Выбрать главу

Он откинулся на спинку кресла и вытянул ноги. Отдохнув, принялся складывать бумаги в папку. Сегодня вечером обязательно надо пойти в ресторан Дворянского собрания, потом — к Амалии. Уходя, он сказал ей — «До завтра», и она, кажется, кивнула. Если Гришка позабыл заказать букет, придется накостылять подлецу по шее.

Луничу попалась фотография Кецховели. Фотография старая, на ней — трое мальчиков, посредине он, Кецховели. Высокий лоб обнаруживает ум, а глаза… Что-то примечательное в этих темных глазах. Пожалуй, так выглядят дети в очках. От очков взгляд становится твердым, лицо — взрослым, а снимет мальчуган очки — и видишь, что он еще совсем ребенок. Почему-то лицо Кецховели кажется знакомым. Где он мог его видеть? Нет, определенно лицо знакомое.

Лунич поднялся и, прогулявшись по комнате, остановился у окна. Проехал фаэтон. За ним бежали мальчишки, стараясь прицепиться сзади. Кучер, не оборачиваясь, хлестнул их длинным кнутом. Один из мальчишек завопил и, схватившись за глаз, убежал. Товарищи побежали за ним.

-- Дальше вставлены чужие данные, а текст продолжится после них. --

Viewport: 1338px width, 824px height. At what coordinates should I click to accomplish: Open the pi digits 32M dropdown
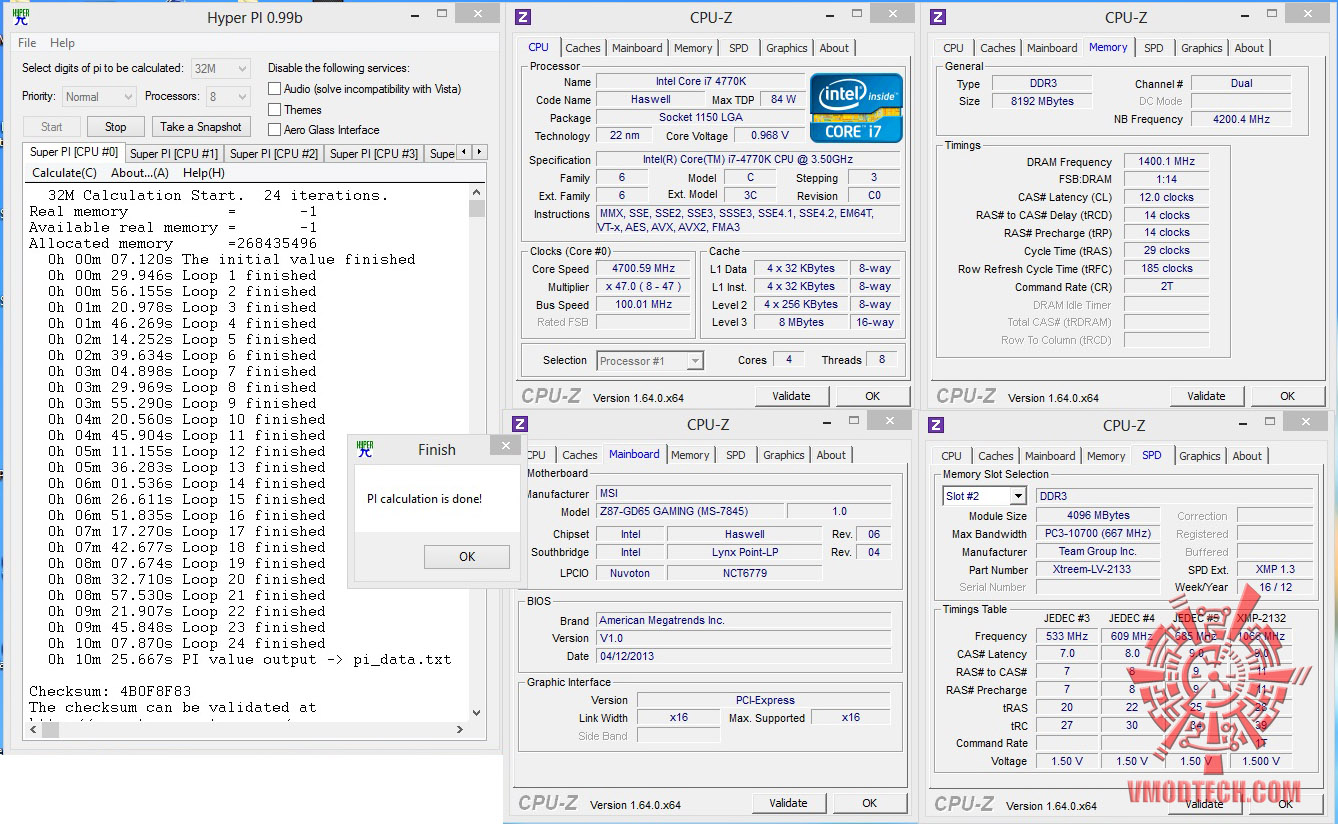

Луничу вспомнился совершенно пустячный давний случай. Лет семь тому назад он выехал с казаками в карательную экспедицию: не по службе, просто захотелось поездить верхом и проветриться. Казаки по просьбе князя Амилахвари должны были совершить экзекуцию — выпороть крестьян за какую-то провинность. Пока казаки работали нагайками, Лунич объехал деревню и собрал на склоне горы букет азалий для супруги князя, к которому он и хорунжий были званы на обед. Конь у Лунича был горячий, он пустил его в карьер. Возле церкви из-за кустов на дорогу выбежал оборванный мальчуган лет шести. Конь метнулся в сторону, на деревья, но Лунич удержал его. Когда он обернулся, оборвыш лежал на спине, и лоб, рассеченный копытом, закраснел от крови. Глаза мальчика были широко раскрыты, он смотрел на Лунича — без испуга, без боли, он словно удивлялся и спрашивал о чем-то. Конь храпел, метался, Лунич пришпорил его и поскакал дальше.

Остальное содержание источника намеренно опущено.